*** DATA FOR REVIEW ***

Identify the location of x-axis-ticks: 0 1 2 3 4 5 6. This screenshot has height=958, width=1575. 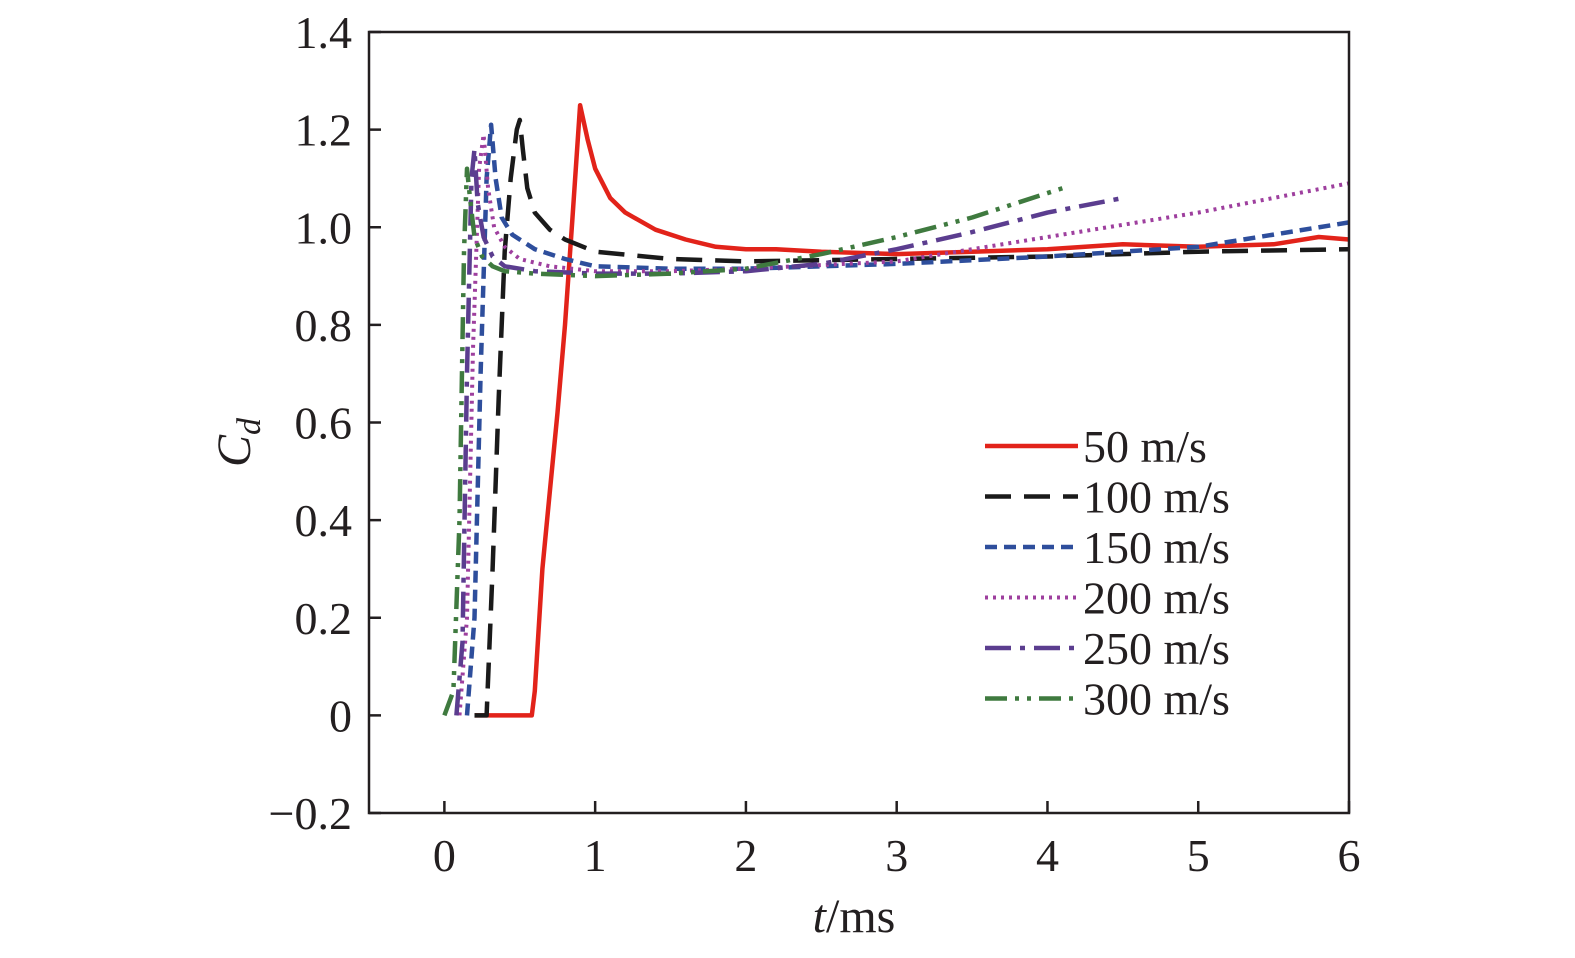
(897, 841).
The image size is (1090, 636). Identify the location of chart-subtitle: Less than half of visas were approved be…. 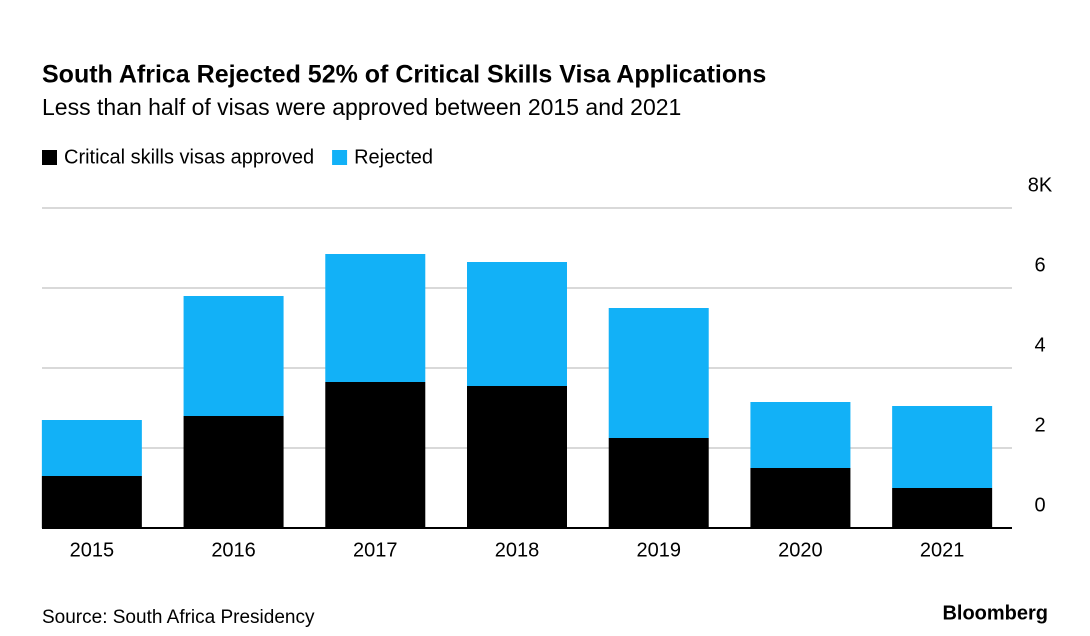
(362, 107).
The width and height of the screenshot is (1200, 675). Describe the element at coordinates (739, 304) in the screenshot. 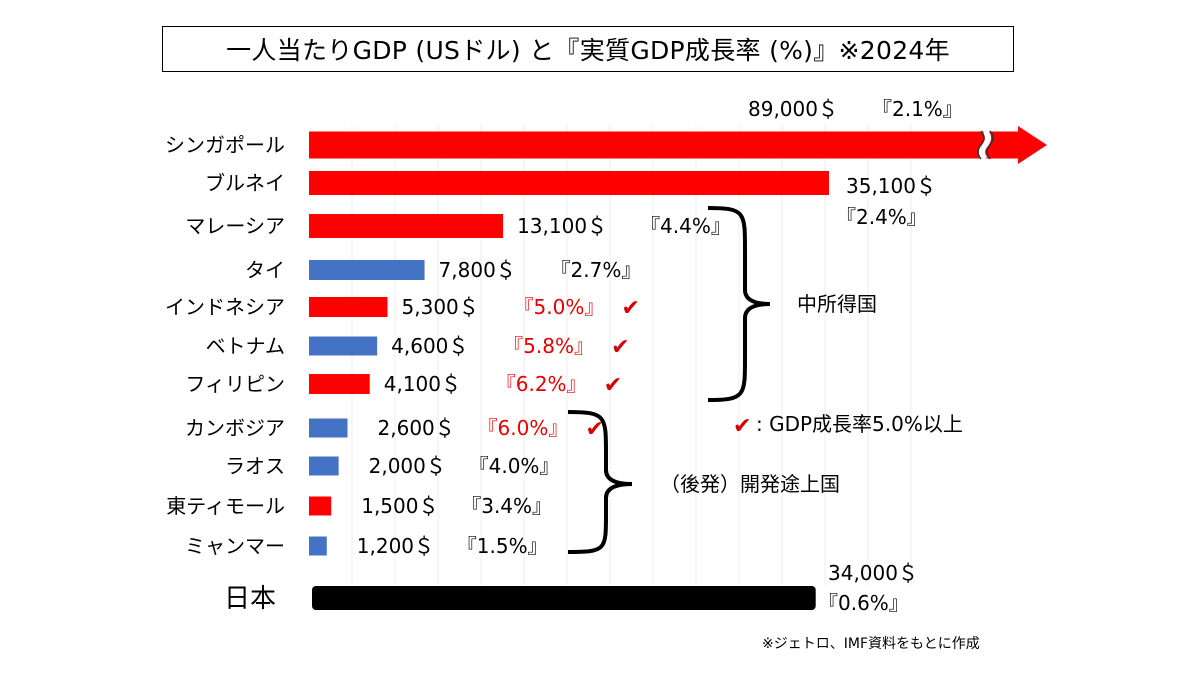

I see `bracket-middle-income` at that location.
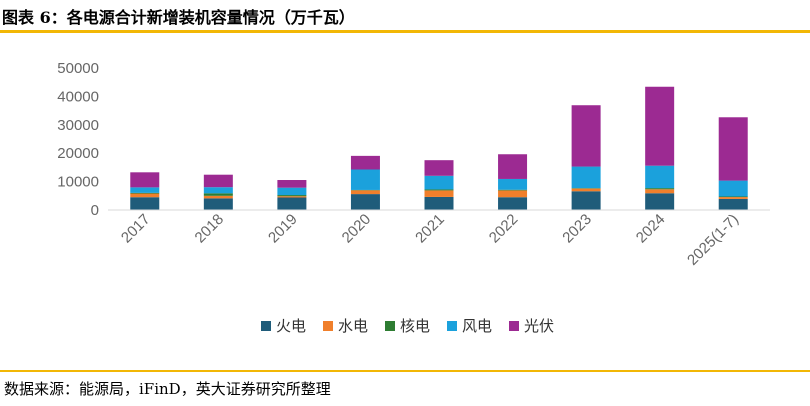 The width and height of the screenshot is (810, 406). Describe the element at coordinates (713, 240) in the screenshot. I see `x-tick-label: 2025(1-7)` at that location.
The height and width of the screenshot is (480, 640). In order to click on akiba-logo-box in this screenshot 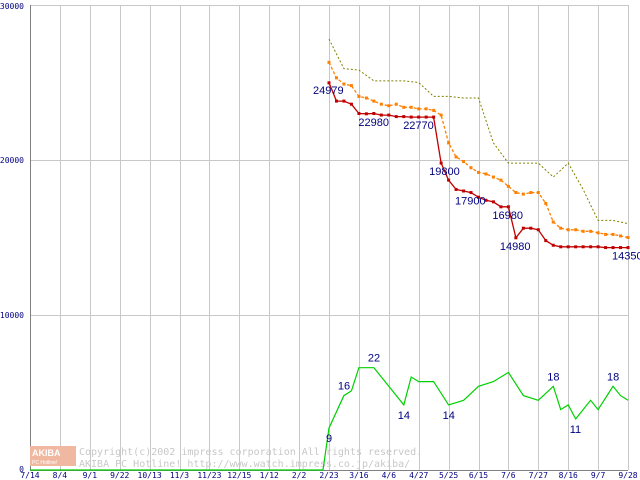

*** End of DATA FOR REVIEW ***

* **EXERCISE GOAL**
Could you rescale the records, starting with the first line and going on through the line that contains "(362, 107).", repeating every line, requests included, but with each coordinate in the answers multiplied by 1.85 and rounded to a whole number (halves rounded up)? Leave the numbers in the requests unchanged and omit the pictures.

* **RESULT OF THE TASK**
Identify the location of x-axis-ticks: 0 1 2 3 4 5 6. This screenshot has height=958, width=1575. 
(1659, 1556).
The image size is (1090, 636). Identify the location of chart-subtitle: Less than half of visas were approved be…. 
(670, 198).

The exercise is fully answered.